Even when you consume energy chews, gels and sports drinks, your long run may leave you dragging in the twilight miles. ‘On runs over 14 miles, carb-only fuel often leaves runners hungry. Protein and fat take longer to digest, so adding them to the mix delivers more sustained energy to prevent crashing,’ says Anne Mauney, a dietitian and marathon runner.
She also points out that fat and protein can cause gut distress mid-run, so it's best to test alternate fuels on shorter runs first. Energy bites are trendy sources of fuel that are made with nuts, dried fruit and flavour enhancers like cocoa powder and shredded coconut. ‘It's hard to mess these up,’ says Mauney. Blend your ingredients in a food processor, roll into balls, and store in the fridge for your next run. If you can't stomach fat or protein midrun, snack on these for recovery.
All About That Base
Aim for one to one and a half parts nuts (almonds, cashews, peanuts, walnuts or a mixture) to one part dried fruit (dates, raisins, apricots, and cranberries supply a hit of quick-burning carbs; tart cherries contain inflammation-reducing anthocyanin compounds). This ratio ensures that you don't go too heavy on fat or fibre, which can weigh you down.

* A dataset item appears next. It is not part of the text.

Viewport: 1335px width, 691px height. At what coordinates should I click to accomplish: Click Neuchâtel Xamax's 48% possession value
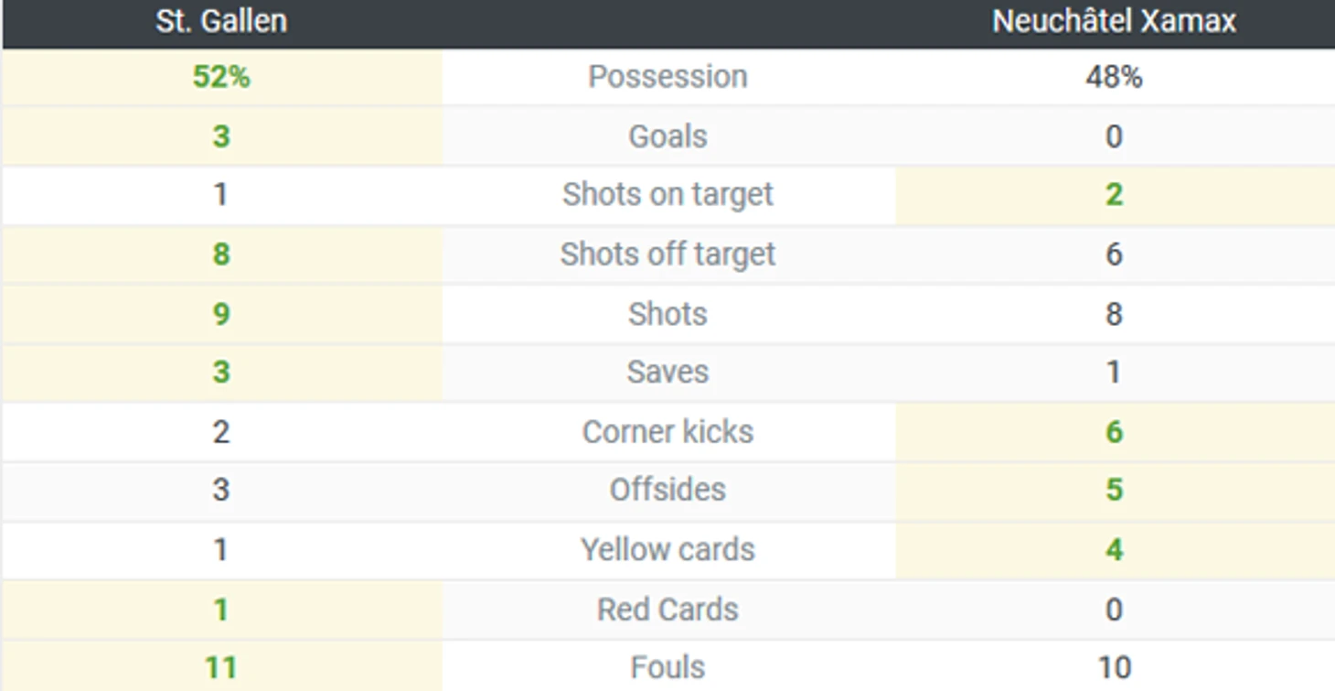pyautogui.click(x=1114, y=77)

Everything But the Kitchen Sink
Add mix-ins to taste. Try shredded coconut, oats, dried goji berries or blueberries, and hemp, chia or sesame seeds. Use protein powders or nut butters for your post-run energy bites.
Sugar 'n' Spice
Enhance taste with maple syrup or honey, both of which supply sugar for quick energy. Also try vanilla extract, cocoa powder, citrus zest or spices (cinnamon, nutmeg, turmeric). Instant espresso powder provides a tasty, caffeinated boost.
Pump up the Crunch
Fold in your favourite texture boosters, such as cacao nibs or crispy brown-rice cereal (Nature's Path Crispy Rice, £3.00 for 284g, amazon.com) – a fan favourite because it's easy on the stomach.
Pass the Salt
You don't have to go overboard: just a few shakes will give your body the sodium it needs to replenish the electrolytes lost through sweat. To avoid squishing, pack your bites into a ziplock bag and store in your fuel belt.